Brief. Report each line below that carries the word "cookies".

(Screenshot grounding data)
◆ ◆ ◆ ◆ ◆ ◆ ◆

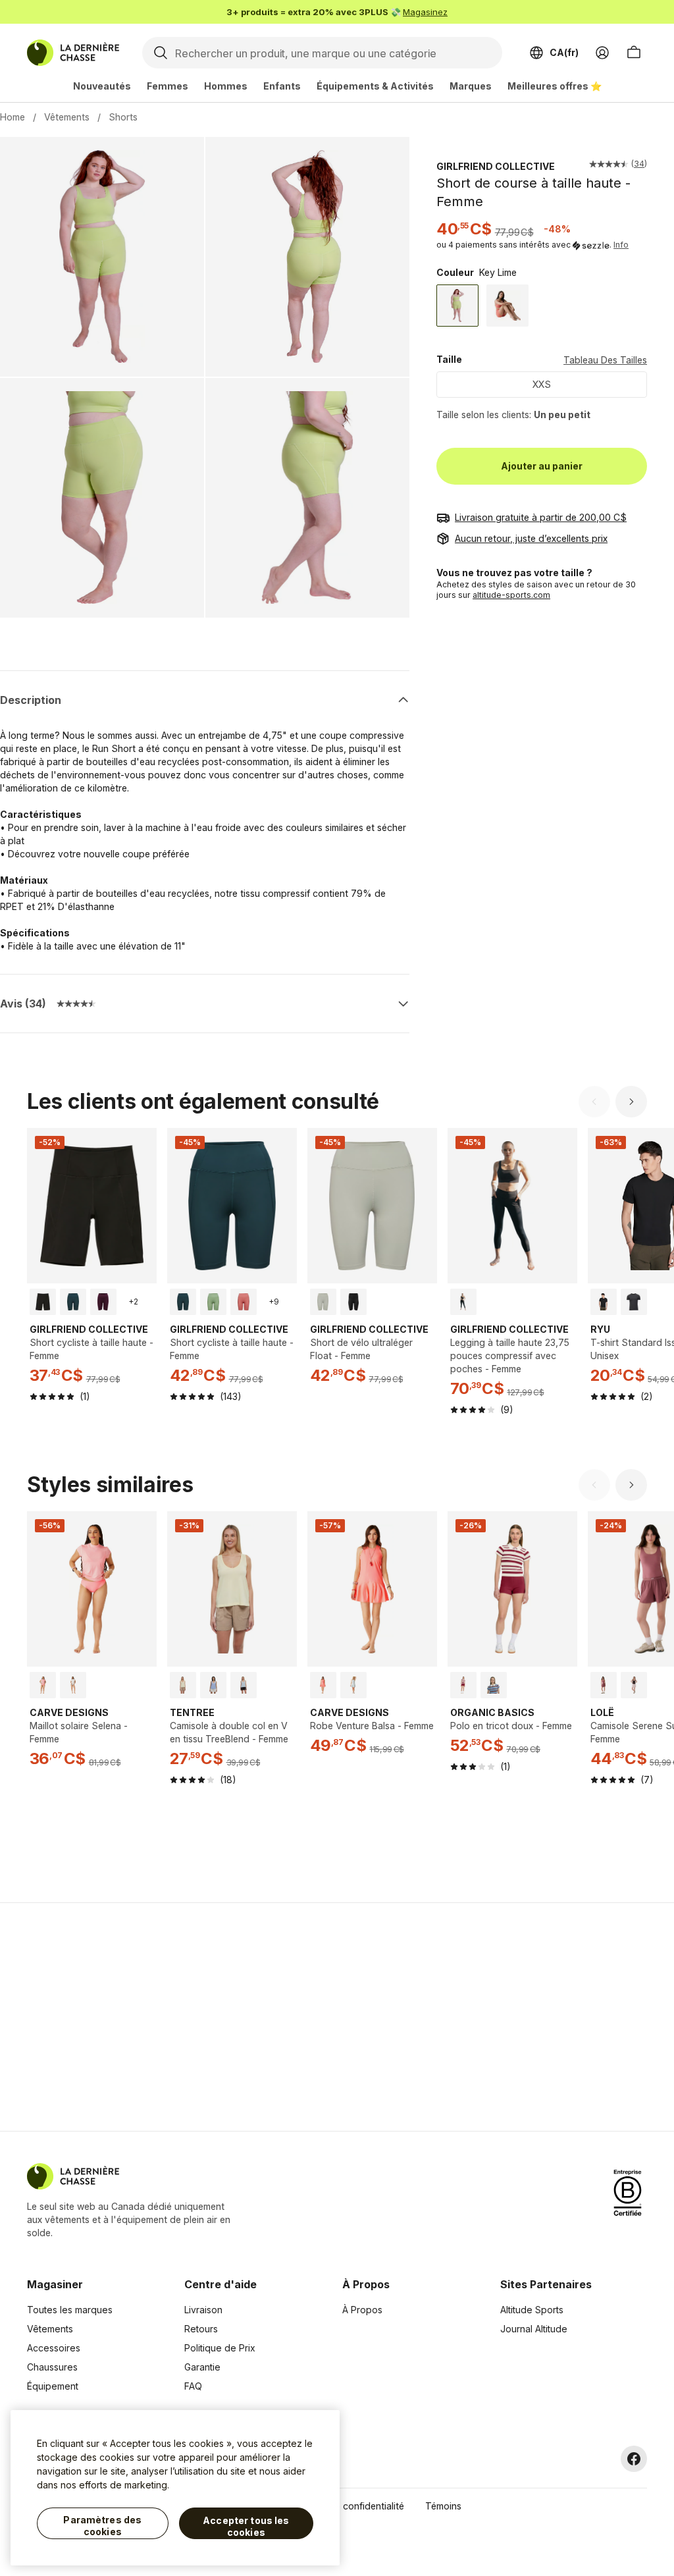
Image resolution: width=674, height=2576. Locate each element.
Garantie (202, 2367)
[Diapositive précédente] (594, 1101)
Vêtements (67, 116)
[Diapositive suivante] (631, 1101)
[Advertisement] (127, 2017)
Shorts (123, 116)
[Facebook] (634, 2459)
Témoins (443, 2505)
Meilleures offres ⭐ (554, 86)
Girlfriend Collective (495, 166)
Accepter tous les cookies (246, 2526)
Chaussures (52, 2367)
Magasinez (425, 12)
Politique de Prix (219, 2347)
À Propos (362, 2309)
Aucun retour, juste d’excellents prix (531, 538)
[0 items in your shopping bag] (634, 53)
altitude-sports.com (511, 595)
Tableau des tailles (605, 359)
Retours (201, 2328)
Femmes (167, 86)
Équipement (52, 2386)
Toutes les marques (70, 2309)
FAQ (193, 2386)
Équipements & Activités (375, 86)
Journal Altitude (533, 2328)
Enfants (282, 86)
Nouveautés (102, 86)
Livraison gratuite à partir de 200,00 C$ (541, 517)
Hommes (225, 86)
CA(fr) (564, 52)
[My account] (602, 53)
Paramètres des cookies (102, 2525)
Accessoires (53, 2347)
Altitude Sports (531, 2309)
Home (12, 116)
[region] (175, 2487)
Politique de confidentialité (346, 2505)
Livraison (203, 2309)
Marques (471, 86)
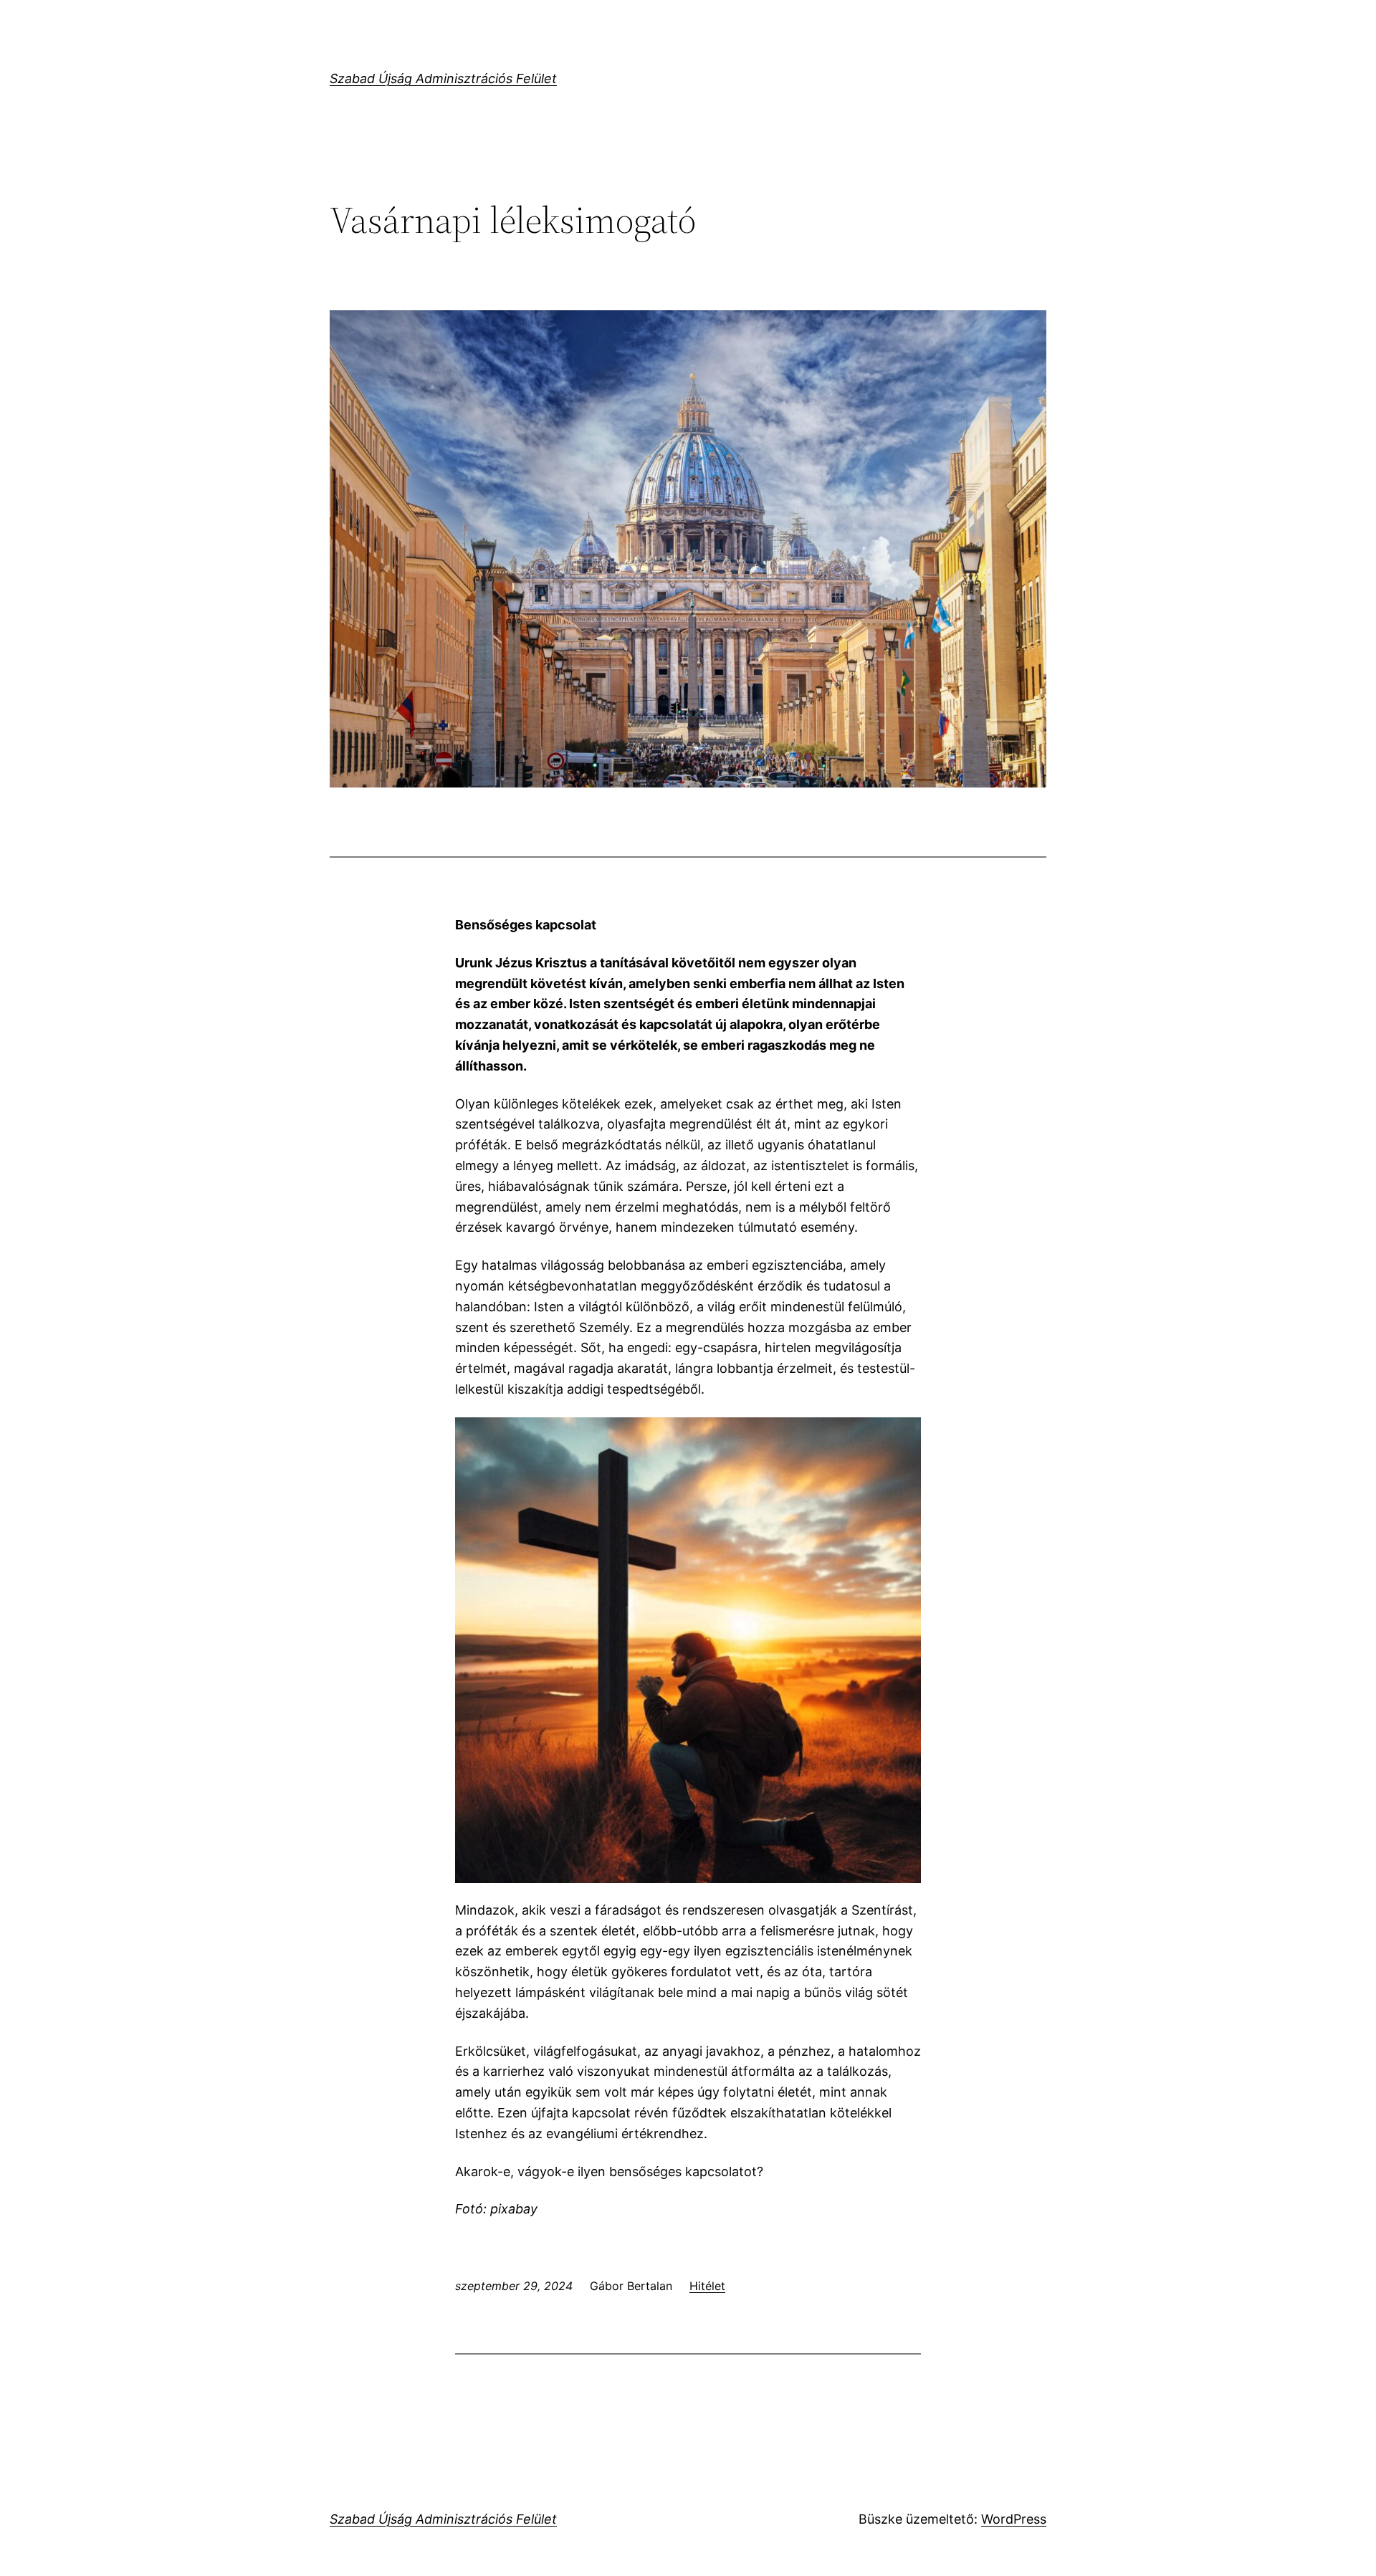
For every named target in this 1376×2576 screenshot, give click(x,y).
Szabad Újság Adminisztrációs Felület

◆ ◆ ◆ ◆ ◆ ◆ ◆

Task response.
Accepter tous les cookies (246, 2526)
Paramètres des cookies (102, 2525)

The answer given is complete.